MATERIAL TO PROCESS:
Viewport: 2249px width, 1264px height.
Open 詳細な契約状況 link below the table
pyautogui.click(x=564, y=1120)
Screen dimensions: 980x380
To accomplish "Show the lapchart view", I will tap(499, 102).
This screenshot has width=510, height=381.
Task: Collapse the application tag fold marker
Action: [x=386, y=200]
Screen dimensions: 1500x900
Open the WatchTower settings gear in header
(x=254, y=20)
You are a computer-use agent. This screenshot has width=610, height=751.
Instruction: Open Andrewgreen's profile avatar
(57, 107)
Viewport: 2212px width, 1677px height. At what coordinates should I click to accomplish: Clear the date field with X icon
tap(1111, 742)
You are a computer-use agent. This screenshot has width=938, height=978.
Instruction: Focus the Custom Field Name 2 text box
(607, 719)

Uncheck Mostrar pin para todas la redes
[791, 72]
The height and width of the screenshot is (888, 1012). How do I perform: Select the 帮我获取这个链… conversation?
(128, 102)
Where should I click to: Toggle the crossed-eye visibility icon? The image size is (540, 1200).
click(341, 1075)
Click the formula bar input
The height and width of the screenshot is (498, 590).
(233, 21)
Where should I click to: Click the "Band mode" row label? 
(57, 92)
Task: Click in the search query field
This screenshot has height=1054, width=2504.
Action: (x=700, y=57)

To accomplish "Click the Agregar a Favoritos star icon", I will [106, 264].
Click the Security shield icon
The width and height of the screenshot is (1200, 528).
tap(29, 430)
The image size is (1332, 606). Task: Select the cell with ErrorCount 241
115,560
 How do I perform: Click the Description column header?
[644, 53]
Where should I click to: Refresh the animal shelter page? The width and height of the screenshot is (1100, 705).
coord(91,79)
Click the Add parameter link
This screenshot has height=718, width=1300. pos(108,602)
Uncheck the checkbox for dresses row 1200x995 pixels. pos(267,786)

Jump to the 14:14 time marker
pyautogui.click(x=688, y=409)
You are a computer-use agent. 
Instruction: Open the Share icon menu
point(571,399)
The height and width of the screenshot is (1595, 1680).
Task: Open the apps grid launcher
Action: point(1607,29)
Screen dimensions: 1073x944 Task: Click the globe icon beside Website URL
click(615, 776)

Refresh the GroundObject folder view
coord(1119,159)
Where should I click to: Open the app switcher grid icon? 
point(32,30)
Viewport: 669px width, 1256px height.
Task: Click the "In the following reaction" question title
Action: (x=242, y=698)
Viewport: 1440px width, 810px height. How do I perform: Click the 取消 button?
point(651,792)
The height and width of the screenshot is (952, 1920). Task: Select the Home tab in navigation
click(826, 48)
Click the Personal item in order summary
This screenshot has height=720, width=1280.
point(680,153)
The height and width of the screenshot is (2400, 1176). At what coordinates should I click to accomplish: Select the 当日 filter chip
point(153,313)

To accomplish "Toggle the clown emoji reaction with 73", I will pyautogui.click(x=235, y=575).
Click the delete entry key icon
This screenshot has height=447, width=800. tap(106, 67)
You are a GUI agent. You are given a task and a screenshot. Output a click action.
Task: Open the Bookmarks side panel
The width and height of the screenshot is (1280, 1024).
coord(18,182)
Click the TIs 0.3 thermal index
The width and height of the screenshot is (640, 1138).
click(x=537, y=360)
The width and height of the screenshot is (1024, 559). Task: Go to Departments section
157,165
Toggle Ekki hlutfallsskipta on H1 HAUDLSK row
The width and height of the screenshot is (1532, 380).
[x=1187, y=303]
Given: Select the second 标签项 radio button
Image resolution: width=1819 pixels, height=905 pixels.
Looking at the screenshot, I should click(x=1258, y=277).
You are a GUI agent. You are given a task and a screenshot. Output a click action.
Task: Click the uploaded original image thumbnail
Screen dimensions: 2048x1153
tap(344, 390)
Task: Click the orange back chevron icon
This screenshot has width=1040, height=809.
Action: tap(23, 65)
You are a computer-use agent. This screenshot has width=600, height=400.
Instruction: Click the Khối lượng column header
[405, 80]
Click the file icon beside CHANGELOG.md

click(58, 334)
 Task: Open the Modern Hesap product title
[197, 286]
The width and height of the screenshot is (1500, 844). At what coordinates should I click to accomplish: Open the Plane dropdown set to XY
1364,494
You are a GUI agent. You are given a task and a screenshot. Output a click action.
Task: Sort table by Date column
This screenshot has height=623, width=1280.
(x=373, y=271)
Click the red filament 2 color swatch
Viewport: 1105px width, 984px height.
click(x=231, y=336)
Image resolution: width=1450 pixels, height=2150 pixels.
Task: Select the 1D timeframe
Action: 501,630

WHAT IS BEING ASKED: A single number is the expected reply: the number of lines in the listing that contain the string "agent".

PROBLEM SOLUTION: 7